Some of the mice appear to be hyperactive, for example, and run around furiously for no apparent reason. Some continue to jump when startled, despite a warning signal that alerts them to the approaching stimulus. Others have problems with working memory.

"We are very excited by this," Mei said, "but we have a long way to go to understand such complex behavior."

Mei suspects that schizophrenia, like autism, exists on a broad spectrum, with symptoms varying widely from person to person. "I predict that in 50 years schizophrenia will be grouped into 20 or even 50 different diseases, each one caused by a different combination of mechanisms," he said. "Neuregulin and ErbB4 may account for no more than 2 percent of cases. There's no way for us to create a model that would duplicate every single symptom in schizophrenic patients, but we hope we can create models piece by piece to tease out the mechanism of schizophrenia."

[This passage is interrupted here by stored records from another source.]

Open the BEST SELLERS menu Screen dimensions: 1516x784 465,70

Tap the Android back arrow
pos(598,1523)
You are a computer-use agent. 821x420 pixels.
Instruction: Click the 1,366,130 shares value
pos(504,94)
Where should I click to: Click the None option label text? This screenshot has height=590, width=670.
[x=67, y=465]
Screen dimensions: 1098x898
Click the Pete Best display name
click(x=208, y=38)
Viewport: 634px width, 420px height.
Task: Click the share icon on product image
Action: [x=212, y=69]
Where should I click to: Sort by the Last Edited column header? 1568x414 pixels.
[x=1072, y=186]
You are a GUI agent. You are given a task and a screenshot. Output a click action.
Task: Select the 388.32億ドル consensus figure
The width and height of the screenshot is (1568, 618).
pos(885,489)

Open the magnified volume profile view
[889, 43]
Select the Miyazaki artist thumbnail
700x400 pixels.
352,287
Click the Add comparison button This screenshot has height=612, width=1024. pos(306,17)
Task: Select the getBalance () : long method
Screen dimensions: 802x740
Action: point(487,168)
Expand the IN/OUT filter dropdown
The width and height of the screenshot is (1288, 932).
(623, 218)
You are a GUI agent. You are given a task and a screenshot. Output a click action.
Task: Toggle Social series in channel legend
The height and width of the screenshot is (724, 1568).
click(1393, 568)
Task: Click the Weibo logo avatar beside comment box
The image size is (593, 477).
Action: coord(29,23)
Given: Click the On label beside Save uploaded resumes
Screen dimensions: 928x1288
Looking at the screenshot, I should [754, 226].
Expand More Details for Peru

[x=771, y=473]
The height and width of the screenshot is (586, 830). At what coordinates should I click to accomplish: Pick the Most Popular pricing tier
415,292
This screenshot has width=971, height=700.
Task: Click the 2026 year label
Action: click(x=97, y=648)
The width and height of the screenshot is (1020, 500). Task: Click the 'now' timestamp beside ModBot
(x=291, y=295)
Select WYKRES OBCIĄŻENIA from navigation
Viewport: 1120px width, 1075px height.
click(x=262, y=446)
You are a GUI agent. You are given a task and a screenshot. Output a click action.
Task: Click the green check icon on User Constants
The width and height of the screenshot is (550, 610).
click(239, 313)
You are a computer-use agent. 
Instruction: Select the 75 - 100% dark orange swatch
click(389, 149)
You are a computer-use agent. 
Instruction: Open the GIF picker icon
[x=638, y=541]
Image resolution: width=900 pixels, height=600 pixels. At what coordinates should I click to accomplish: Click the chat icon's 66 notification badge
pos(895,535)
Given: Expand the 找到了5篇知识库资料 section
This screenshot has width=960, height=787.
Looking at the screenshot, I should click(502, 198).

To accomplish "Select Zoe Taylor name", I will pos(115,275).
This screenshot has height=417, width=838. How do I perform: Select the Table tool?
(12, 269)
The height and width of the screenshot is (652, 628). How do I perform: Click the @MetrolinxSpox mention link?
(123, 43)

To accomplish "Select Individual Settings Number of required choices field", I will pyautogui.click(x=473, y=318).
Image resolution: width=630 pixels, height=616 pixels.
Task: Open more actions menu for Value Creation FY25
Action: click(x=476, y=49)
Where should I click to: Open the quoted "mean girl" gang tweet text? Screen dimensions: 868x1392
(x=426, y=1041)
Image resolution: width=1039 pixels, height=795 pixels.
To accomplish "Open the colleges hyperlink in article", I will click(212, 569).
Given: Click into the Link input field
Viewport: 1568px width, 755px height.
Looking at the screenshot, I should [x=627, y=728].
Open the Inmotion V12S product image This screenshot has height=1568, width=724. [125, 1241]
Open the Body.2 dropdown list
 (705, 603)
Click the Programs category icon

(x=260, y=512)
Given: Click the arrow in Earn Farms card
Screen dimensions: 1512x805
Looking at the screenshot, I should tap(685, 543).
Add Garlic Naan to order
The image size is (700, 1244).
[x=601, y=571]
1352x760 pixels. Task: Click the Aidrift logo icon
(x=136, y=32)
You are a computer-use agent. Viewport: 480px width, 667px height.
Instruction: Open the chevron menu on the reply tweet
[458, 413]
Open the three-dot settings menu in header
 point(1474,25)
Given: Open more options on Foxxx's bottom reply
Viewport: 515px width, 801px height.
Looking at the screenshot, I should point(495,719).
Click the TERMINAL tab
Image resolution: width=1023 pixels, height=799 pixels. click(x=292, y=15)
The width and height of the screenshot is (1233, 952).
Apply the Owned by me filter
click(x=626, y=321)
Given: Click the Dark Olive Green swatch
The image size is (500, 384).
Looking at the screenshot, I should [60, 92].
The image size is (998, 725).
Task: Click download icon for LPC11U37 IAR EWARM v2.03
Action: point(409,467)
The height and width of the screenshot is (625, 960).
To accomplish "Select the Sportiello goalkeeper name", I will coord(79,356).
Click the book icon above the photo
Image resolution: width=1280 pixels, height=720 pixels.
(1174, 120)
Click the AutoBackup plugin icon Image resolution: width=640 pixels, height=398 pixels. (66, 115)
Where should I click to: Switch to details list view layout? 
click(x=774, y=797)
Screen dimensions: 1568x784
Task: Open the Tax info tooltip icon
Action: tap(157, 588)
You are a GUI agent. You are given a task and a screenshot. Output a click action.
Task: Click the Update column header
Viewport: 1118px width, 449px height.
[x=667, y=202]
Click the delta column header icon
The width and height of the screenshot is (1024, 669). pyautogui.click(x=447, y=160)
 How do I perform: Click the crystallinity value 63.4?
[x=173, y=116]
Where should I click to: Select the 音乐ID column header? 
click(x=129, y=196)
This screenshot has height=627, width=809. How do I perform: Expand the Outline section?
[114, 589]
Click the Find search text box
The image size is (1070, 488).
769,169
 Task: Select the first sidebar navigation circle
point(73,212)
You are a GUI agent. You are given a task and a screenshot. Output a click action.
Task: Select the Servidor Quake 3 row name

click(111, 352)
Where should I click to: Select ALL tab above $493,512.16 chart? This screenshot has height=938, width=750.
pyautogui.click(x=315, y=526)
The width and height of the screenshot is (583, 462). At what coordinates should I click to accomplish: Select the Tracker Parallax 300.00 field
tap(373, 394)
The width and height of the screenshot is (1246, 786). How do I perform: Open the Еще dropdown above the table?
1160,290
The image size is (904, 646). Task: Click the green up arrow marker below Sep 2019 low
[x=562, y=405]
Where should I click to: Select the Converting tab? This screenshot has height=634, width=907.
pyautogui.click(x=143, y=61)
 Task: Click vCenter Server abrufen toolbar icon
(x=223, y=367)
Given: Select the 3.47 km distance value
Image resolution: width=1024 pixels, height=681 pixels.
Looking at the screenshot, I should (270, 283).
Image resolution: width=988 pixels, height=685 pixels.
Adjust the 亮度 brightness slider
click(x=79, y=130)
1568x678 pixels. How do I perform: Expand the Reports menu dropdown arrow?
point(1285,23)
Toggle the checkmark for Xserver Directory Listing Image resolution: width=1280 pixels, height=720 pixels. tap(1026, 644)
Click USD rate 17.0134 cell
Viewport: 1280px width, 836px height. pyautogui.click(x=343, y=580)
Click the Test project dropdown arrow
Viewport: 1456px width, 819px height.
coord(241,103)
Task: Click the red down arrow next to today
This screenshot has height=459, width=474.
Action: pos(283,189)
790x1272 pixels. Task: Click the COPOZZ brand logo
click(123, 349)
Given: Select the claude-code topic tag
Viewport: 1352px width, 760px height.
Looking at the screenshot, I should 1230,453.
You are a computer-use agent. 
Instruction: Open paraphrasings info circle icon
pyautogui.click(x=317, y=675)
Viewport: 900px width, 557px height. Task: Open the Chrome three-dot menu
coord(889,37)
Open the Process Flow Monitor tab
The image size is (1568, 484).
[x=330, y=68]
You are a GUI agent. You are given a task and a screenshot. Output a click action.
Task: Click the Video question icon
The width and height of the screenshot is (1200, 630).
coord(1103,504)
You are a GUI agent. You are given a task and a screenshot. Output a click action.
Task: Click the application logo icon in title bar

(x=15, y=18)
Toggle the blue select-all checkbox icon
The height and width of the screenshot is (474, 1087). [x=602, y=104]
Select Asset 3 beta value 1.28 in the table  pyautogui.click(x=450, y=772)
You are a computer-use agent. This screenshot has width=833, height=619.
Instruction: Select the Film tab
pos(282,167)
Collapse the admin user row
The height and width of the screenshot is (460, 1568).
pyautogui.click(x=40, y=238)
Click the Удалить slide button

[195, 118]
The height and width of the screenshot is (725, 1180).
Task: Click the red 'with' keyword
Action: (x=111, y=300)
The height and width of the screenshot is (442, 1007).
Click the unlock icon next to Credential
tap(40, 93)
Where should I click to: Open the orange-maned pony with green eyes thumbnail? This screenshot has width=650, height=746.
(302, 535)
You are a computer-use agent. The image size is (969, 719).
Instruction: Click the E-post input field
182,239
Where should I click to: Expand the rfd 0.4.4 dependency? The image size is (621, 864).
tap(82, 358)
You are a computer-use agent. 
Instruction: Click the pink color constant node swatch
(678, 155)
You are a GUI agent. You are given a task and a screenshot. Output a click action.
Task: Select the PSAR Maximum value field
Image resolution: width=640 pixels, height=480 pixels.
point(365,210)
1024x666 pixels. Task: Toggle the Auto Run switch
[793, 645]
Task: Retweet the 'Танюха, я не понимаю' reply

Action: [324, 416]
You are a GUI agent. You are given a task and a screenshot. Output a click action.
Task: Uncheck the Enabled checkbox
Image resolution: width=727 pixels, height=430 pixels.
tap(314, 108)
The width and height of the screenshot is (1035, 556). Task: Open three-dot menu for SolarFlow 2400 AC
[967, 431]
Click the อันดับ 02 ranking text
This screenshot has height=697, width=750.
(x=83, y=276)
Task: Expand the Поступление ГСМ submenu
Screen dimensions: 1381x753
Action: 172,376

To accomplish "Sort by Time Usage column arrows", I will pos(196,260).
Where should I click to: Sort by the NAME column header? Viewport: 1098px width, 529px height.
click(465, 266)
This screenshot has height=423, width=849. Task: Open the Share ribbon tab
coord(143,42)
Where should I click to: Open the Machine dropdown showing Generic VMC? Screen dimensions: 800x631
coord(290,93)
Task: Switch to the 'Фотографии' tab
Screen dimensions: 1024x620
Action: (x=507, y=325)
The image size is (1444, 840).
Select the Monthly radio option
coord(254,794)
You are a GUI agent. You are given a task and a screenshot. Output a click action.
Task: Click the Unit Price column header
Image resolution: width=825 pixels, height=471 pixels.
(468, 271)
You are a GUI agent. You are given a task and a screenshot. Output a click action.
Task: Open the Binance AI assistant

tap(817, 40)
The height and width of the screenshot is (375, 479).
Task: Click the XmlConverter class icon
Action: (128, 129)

That means piecing together a multitude of tiny clues until a clear picture of schizophrenia begins to emerge-an arduous and perhaps futile task in the opinion of Peter C. Williamson, chair of neuroscience and mental health at the University of Western Ontario's Schulich School of Medicine.

"People have done some very clever things to mimic aspects of schizophrenia," he said. "I think it's possible to model some aspects of the illness, but not the illness itself."

Williamson is the co-author, with John C. Allman of the California Institute of Technology, of The Human Illnesses: Neuropsychiatric Disorders and the Nature of the Human Brain.  They contend that neuropsychiatric disorders such as schizophrenia, bipolar disorder, autism, and others, result from the malfunction of characteristics unique to the human brain.

"These are human disorders," they state in the preface. "If we could understand more about what makes the human brain unique, then maybe we might understand how it breaks down, resulting in these conditions. The brain breaks down in discrete ways, and how it breaks down tells us something about how it was put together." (4)

Williamson considers some of the mouse models potentially useful, but he still catches himself asking, "Is this really relevant to schizophrenia?"

His answer? "Probably not. I think schizophrenia, and probably bipolar disorder and autism as well, are uniquely human disorders. They affect circuits present only in humans. They depend on higher cortical networks that have developed only in humans."

In their book Williamson and Allman contend that the human illnesses depend heavily on the uniquely human ability to think about the thoughts, feelings, and actions of the self and others.

"Other animals really don't do that," Williamson said. "Our brain is designed to do that, and several regions have evolved to enable us to do that. The disorders we have probably arise from this capacity. That's why when I look at people trying to develop a mouse model of schizophrenia, I think, good luck."



Sources cited:

1. Alteration of BACE1-dependent NRG1/ErbB4 signaling and schizophrenia-like phenotypes in BACE1-null mice. Savonenko AV, Melnikova T, Laird FM, Stewart KA, Price DL, Wong PC. PNAS 2009;105(14):5585-5590.

2. Impaired hippocampal-prefrontal synchrony in a genetic mouse model of schizophrenia. Torfi Sigurdsson, Kimberly L. Stark, Maria Karayiorgou, Joseph A. Gogos, and Joshua A. Gordon. Nature 2010;464(7289):763-767.

3. Neuregulin 1 regulates pyramidal neuron activity via ErbB4 in parvalbumin-positive interneurons. Lei Wen et al. PNAS 2010;107(3):12111-1216.

4. The Human Illnesses: Neuropsychiatric Disorders and the Nature of the Human Brain, by Peter C. Williamson and John M. Allman. Oxford University Press 2011.